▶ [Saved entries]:
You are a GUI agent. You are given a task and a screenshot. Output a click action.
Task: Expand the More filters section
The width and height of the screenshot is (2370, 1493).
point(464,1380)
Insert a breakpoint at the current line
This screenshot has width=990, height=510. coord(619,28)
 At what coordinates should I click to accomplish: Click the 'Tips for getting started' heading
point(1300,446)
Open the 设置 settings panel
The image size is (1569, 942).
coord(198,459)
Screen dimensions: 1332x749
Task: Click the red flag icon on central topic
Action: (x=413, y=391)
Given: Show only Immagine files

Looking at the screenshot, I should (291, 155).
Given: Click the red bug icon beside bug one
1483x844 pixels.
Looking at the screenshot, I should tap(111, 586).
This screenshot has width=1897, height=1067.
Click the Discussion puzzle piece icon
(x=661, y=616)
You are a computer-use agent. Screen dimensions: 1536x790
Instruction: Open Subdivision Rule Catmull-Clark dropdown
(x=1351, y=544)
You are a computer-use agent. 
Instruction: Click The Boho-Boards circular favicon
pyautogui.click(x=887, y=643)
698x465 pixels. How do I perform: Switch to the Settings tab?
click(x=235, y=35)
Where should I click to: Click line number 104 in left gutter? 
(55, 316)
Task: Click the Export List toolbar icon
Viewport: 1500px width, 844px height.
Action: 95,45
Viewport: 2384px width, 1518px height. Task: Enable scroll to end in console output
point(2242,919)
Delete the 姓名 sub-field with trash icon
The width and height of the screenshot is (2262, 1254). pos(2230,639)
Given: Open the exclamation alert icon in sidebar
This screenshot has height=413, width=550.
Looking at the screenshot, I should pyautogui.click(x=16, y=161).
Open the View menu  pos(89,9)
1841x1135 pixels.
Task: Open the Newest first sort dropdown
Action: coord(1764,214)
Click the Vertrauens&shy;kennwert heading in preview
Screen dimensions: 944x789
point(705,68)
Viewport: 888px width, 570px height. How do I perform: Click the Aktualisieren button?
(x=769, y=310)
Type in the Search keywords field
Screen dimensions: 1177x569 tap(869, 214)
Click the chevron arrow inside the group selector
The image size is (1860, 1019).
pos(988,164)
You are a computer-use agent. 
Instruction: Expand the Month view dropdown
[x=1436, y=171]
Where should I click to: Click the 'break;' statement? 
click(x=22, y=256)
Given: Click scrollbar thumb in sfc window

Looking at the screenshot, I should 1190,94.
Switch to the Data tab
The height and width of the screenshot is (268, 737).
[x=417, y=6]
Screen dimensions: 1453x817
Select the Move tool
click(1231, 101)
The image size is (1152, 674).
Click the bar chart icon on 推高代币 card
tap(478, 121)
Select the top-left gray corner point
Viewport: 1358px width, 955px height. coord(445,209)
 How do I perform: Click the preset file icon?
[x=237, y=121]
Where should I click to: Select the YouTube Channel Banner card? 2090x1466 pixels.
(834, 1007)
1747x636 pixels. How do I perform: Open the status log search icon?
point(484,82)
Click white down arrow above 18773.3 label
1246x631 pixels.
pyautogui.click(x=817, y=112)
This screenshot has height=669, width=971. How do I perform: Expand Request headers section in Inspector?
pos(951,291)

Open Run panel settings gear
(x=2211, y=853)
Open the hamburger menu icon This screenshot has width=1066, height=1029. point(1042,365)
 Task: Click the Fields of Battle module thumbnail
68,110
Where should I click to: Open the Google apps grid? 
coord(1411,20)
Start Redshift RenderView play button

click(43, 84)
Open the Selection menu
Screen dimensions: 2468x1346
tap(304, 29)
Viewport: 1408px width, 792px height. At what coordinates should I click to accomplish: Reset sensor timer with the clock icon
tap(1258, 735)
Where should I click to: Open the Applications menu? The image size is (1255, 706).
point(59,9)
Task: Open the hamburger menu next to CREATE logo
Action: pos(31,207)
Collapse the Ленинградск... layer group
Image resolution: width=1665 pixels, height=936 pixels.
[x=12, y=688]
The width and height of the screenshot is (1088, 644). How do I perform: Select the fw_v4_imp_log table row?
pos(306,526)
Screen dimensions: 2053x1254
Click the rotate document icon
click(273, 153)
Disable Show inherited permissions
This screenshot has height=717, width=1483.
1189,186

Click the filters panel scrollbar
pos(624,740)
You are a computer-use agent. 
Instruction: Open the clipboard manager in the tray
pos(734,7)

▶ [Exercise prompt]: Would you repeat all of the data above, word for word?

▶ [Task result]:
You are a GUI agent. You are given a task and a screenshot. Output a click action.
Task: Expand the More filters section
The width and height of the screenshot is (2370, 1493).
point(464,1380)
Insert a breakpoint at the current line
This screenshot has width=990, height=510. coord(619,28)
 At what coordinates should I click to accomplish: Click the 'Tips for getting started' heading
point(1300,446)
Open the 设置 settings panel
The image size is (1569, 942).
coord(198,459)
Screen dimensions: 1332x749
Task: Click the red flag icon on central topic
Action: (x=413, y=391)
Given: Show only Immagine files

Looking at the screenshot, I should (291, 155).
Given: Click the red bug icon beside bug one
1483x844 pixels.
Looking at the screenshot, I should tap(111, 586).
This screenshot has width=1897, height=1067.
Click the Discussion puzzle piece icon
(x=661, y=616)
You are a computer-use agent. Screen dimensions: 1536x790
Instruction: Open Subdivision Rule Catmull-Clark dropdown
(x=1351, y=544)
You are a computer-use agent. 
Instruction: Click The Boho-Boards circular favicon
pyautogui.click(x=887, y=643)
698x465 pixels. How do I perform: Switch to the Settings tab?
click(x=235, y=35)
Where should I click to: Click line number 104 in left gutter? 
(55, 316)
Task: Click the Export List toolbar icon
Viewport: 1500px width, 844px height.
Action: 95,45
Viewport: 2384px width, 1518px height. Task: Enable scroll to end in console output
point(2242,919)
Delete the 姓名 sub-field with trash icon
The width and height of the screenshot is (2262, 1254). pos(2230,639)
Given: Open the exclamation alert icon in sidebar
This screenshot has height=413, width=550.
Looking at the screenshot, I should pyautogui.click(x=16, y=161).
Open the View menu  pos(89,9)
1841x1135 pixels.
Task: Open the Newest first sort dropdown
Action: coord(1764,214)
Click the Vertrauens&shy;kennwert heading in preview
Screen dimensions: 944x789
point(705,68)
Viewport: 888px width, 570px height. How do I perform: Click the Aktualisieren button?
(x=769, y=310)
Type in the Search keywords field
Screen dimensions: 1177x569 tap(869, 214)
Click the chevron arrow inside the group selector
The image size is (1860, 1019).
pos(988,164)
You are a computer-use agent. 
Instruction: Expand the Month view dropdown
[x=1436, y=171]
Where should I click to: Click the 'break;' statement? 
click(x=22, y=256)
Given: Click scrollbar thumb in sfc window

Looking at the screenshot, I should 1190,94.
Switch to the Data tab
The height and width of the screenshot is (268, 737).
[x=417, y=6]
Screen dimensions: 1453x817
Select the Move tool
click(1231, 101)
The image size is (1152, 674).
Click the bar chart icon on 推高代币 card
tap(478, 121)
Select the top-left gray corner point
Viewport: 1358px width, 955px height. coord(445,209)
 How do I perform: Click the preset file icon?
[x=237, y=121]
Where should I click to: Select the YouTube Channel Banner card? 2090x1466 pixels.
(834, 1007)
1747x636 pixels. How do I perform: Open the status log search icon?
point(484,82)
Click white down arrow above 18773.3 label
1246x631 pixels.
pyautogui.click(x=817, y=112)
This screenshot has height=669, width=971. How do I perform: Expand Request headers section in Inspector?
pos(951,291)

Open Run panel settings gear
(x=2211, y=853)
Open the hamburger menu icon This screenshot has width=1066, height=1029. point(1042,365)
 Task: Click the Fields of Battle module thumbnail
68,110
Where should I click to: Open the Google apps grid? 
coord(1411,20)
Start Redshift RenderView play button

click(43, 84)
Open the Selection menu
Screen dimensions: 2468x1346
tap(304, 29)
Viewport: 1408px width, 792px height. At what coordinates should I click to accomplish: Reset sensor timer with the clock icon
tap(1258, 735)
Where should I click to: Open the Applications menu? The image size is (1255, 706).
point(59,9)
Task: Open the hamburger menu next to CREATE logo
Action: pos(31,207)
Collapse the Ленинградск... layer group
Image resolution: width=1665 pixels, height=936 pixels.
[x=12, y=688]
The width and height of the screenshot is (1088, 644). How do I perform: Select the fw_v4_imp_log table row?
pos(306,526)
Screen dimensions: 2053x1254
Click the rotate document icon
click(273, 153)
Disable Show inherited permissions
This screenshot has height=717, width=1483.
1189,186

Click the filters panel scrollbar
pos(624,740)
You are a computer-use agent. 
Instruction: Open the clipboard manager in the tray
pos(734,7)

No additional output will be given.